Because of these influences you get a lot of behaviour that is actually anti-social. Pretty depressing given the context.
Some people can't stand automated DMs on Twitter. But I think they're fine as long as they're just a thank you. But when they ask for likes, etc, that can annoy me a bit.
And it's not just the automated DMs. Sometimes they'll write you one referring to your conversation, asking you to do something for them or buy their services. They do it immediately, too. That smacks of desperation which really puts me off.
Another pet peeve is when someone you've just connected with on Twitter asks you a question like "How are you?" as if they want to actually start a conversation. Then you look at their stream and see they're doing exactly the same thing with everyone. They've probably even got some software to do it.
I find that even more irksome because they clearly know engagement is key, but they're not doing it in a genuine way. So it's calculating as well as insincere.
I think the key element I find off-putting is selfishness -- people using these platforms to just say gimme, gimme, gimme! These are often minor things but they do accumulate and you end up with a lower threshold of tolerance for them.
Recently, for example, some guy liked a comment I made in a Linkedin group discussion that referred to a post from his blog. So he sent me a message asking me to write the very same comment on the blog to beef up the interaction!

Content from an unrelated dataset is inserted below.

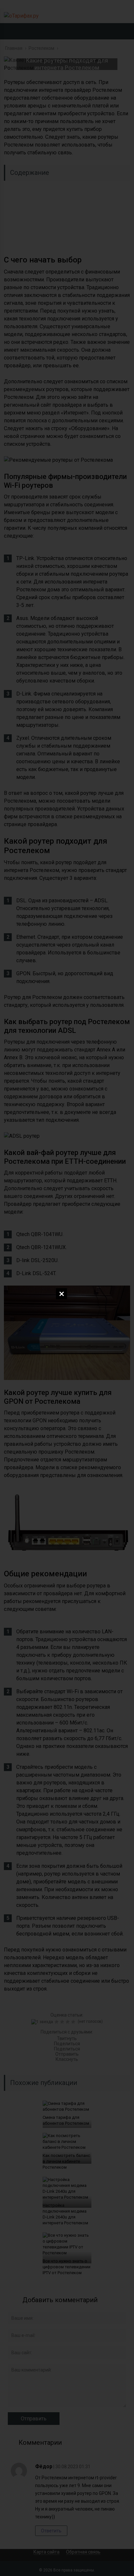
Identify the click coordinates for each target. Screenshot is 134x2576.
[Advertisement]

Another practice that gets my goat is when people go overboard with the cross promotion. They tweet you to a Google Plus update ... which sends you to a Tumblr post ... that points you to a Facebook page update ... that finally links to their blog post! Why not just send people to the post directly?
I know they're just trying to get their other profiles known. But doing it this way just wastes people's time and effort.
I know I'm starting to sound like a bit of a grouch. But there are still more things that peeve me. Private Twitter accounts, for example. I often follow people back but not if they've got that little padlock icon. It seems petty and even a tad paranoid to me. If you were a whistleblower or a citizen journalist in some totalitarian country, sure. But not if you're just tweeting about stuff generally. Why such an intense need for control?
Another biggie -- and one that I'm sure many people can relate to -- is being added to Facebook groups without your consent, often by people you've had little or no interaction with aside from the initial connection.
Still on Facebook: I don't like it when people repeatedly suggest that I connect with their friends. Not so bad if I share an interest. But for personal, friendly connections it can get a bit OTT after a while. I feel like saying to them: Don't you get it? I'm not interested!
Another thing that annoys me on Facebook is when people like my page, then immediately say in a comment (or worse still, in a message) that they want me to like theirs. After a while, that gets a bit tiresome even when they're in the same niche as me. And if their page has nothing in common with mine, and I'm not interested in what theirs is about, that annoys me.
Basically, I won't like a page unless I'm interested in it. And I don't expect the owner to like mine back -- although of course it's always nice when that happens. But being demanding is just rude.
I suppose that people do this because it does work for them and their numbers improve. But apart from the fact that this is pushy, it's always better to focus on quality over quantity (both in terms of content shared and the nature of the following itself).
When it comes to these etiquette issues I think a good rule of thumb is that if you'd feel uncomfortable approaching people in a certain way in real life then don't do it on a social network!